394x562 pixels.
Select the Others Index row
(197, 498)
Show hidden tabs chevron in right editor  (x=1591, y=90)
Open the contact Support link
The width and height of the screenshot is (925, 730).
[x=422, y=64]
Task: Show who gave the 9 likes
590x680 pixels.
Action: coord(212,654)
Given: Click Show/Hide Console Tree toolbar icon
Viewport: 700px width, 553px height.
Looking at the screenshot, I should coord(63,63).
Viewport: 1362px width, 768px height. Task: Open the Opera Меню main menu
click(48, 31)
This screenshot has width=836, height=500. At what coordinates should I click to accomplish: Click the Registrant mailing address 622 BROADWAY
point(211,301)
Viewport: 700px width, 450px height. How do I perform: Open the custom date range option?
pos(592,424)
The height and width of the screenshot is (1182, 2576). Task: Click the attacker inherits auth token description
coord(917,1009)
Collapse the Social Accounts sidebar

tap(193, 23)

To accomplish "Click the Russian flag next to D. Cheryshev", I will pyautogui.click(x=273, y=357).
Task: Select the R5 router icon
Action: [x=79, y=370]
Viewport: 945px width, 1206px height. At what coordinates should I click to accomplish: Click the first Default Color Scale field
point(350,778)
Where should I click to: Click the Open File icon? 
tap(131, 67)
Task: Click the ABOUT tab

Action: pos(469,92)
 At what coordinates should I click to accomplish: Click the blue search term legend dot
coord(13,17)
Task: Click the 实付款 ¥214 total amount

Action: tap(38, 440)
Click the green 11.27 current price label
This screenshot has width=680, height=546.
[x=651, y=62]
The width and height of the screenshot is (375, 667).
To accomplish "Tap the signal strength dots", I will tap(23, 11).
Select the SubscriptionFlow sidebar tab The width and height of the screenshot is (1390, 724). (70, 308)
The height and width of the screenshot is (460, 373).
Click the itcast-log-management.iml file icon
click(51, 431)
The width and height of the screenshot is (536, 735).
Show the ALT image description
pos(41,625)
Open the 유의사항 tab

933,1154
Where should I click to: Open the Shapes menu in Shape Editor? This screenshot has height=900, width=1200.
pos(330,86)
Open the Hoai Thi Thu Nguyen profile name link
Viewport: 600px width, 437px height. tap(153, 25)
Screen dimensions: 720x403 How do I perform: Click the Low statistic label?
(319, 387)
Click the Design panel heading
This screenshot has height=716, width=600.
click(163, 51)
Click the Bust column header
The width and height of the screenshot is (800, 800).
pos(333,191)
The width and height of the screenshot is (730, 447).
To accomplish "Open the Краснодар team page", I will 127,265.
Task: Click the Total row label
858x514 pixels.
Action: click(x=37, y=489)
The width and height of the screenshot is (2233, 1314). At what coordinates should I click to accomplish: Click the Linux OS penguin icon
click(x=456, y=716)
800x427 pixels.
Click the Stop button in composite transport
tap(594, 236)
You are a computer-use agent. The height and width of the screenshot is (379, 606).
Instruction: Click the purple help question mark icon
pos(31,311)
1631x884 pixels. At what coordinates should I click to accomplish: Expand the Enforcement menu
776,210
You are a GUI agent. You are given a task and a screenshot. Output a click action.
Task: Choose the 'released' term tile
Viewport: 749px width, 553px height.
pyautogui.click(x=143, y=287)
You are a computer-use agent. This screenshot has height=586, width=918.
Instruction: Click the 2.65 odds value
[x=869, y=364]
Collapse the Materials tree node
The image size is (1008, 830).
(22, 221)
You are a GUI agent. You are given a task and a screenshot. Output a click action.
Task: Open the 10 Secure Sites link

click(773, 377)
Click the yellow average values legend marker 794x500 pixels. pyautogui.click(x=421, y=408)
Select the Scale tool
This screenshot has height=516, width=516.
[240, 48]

(Task to carry out):
Please report every line in the entries above that holds the string "computer".

(Result of the exercise):
You are a computer-use agent. The height and width of the screenshot is (379, 606).
You are a computer-use agent. This screenshot has height=586, width=918.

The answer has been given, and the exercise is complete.